■ BRIEF
Format the material below as a two-column CSV with the header row source,answer, giving one row for each text and its answer, each in a single quoted field with line breaks replaced by spaces. Include all of the material and omit the pictures.

■ DATASET CONTENT
====================
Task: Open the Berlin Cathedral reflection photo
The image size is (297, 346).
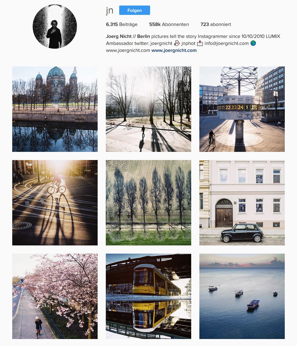Action: 55,109
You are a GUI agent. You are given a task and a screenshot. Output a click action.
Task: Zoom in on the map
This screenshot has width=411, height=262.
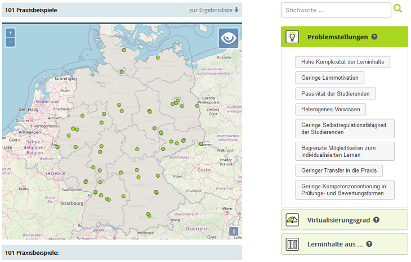click(x=11, y=33)
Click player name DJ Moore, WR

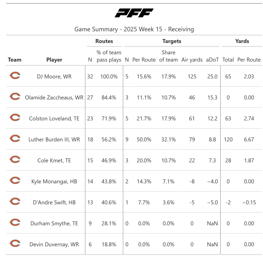point(54,77)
====================
■ SOLUTION TO THE PROBLEM
source,answer
"Task: Open the Berlin Cathedral reflection photo The image size is (297, 346).","Action: 55,109"
"You are a GUI agent. You are given a task and a screenshot. Output a click action. Task: Zoom in on the map This screenshot has width=411, height=262.","click(x=11, y=33)"
"Click player name DJ Moore, WR","point(54,77)"